> _YOUR ASSIGNMENT_
Note the line containing "Viewport: 1024px width, 810px"; from it through the last line below, give only those lines again, exactly, both ends included, skipping pictures.

(DATASET RECORDS Opens)

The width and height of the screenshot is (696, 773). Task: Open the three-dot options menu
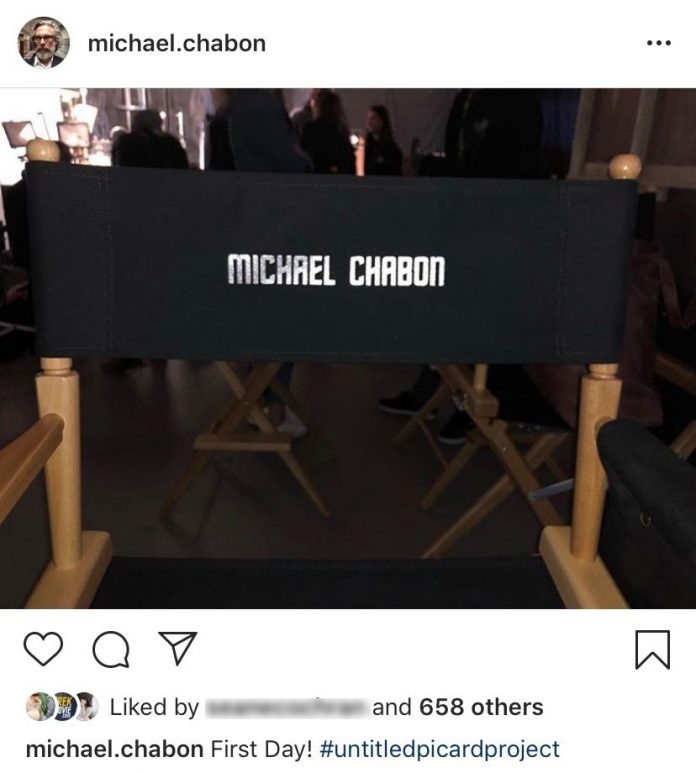659,43
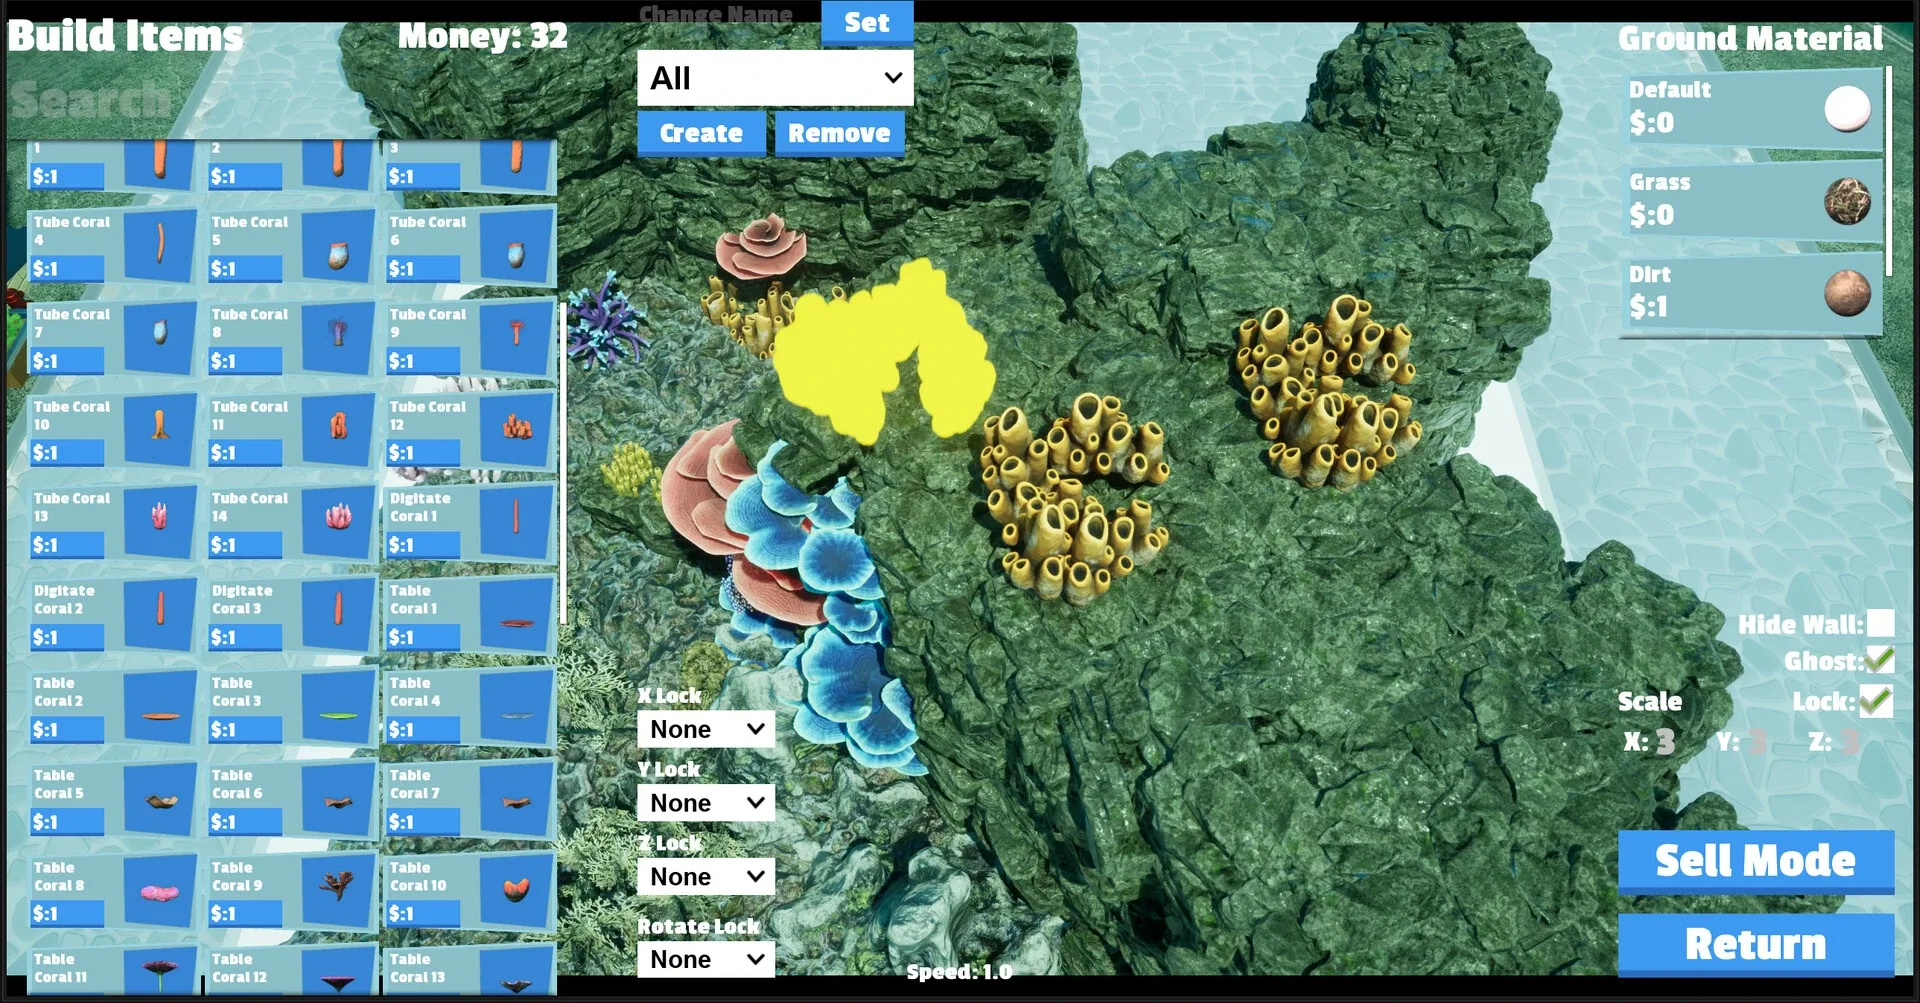
Task: Click the Tube Coral 9 mushroom icon
Action: click(x=516, y=335)
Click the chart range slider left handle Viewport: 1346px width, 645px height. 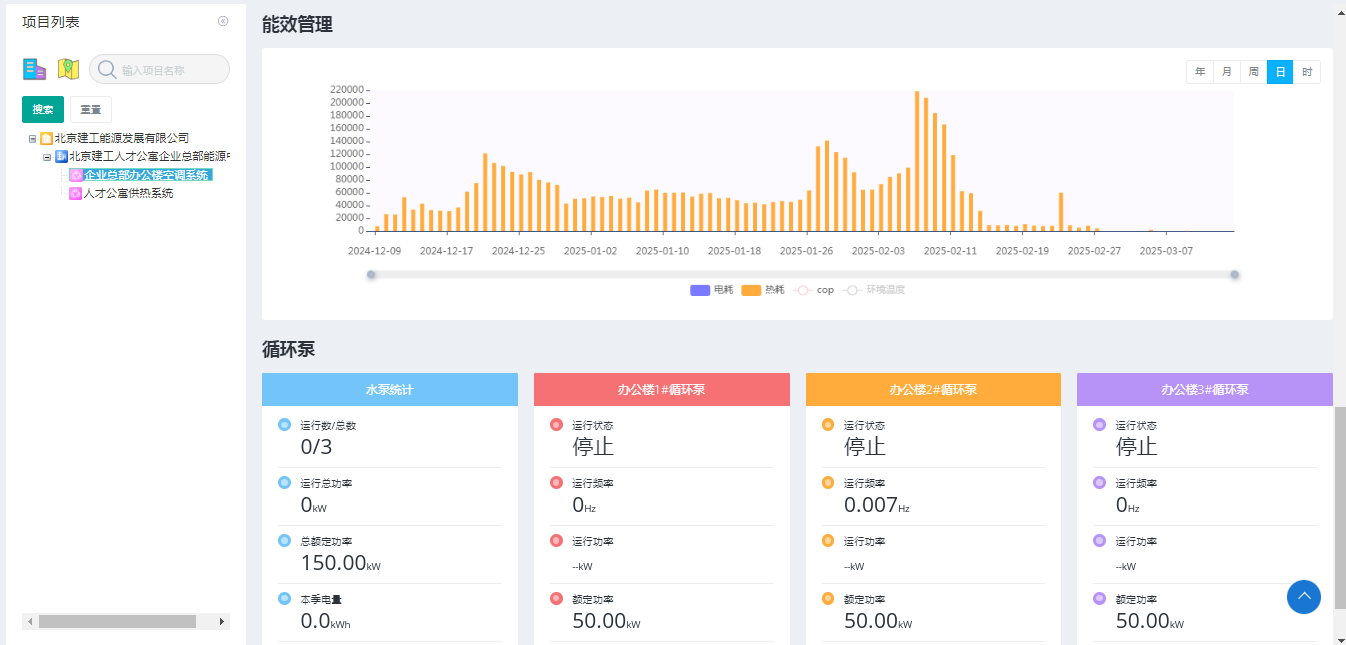(x=371, y=275)
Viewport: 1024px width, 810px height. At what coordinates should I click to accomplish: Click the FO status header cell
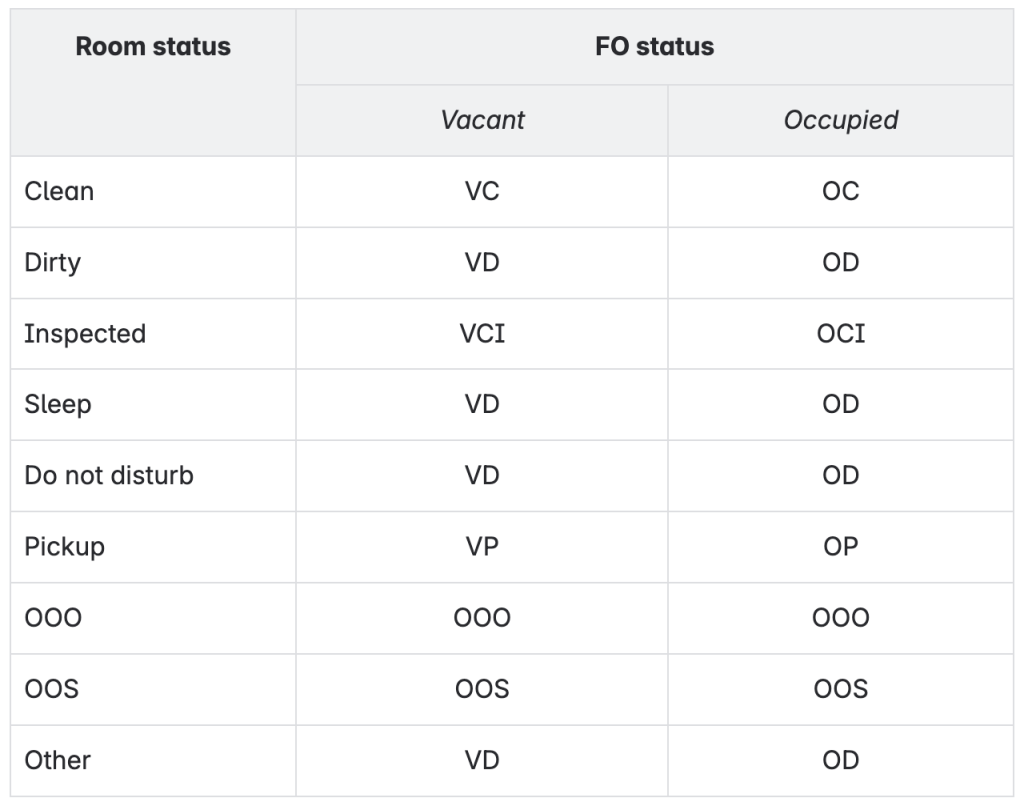(655, 47)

(DATASET RECORDS Closes)

> _EXERCISE RESPONSE_
Viewport: 1024px width, 810px height. At what coordinates should I click to accomplish: Click the FO status header cell
(655, 47)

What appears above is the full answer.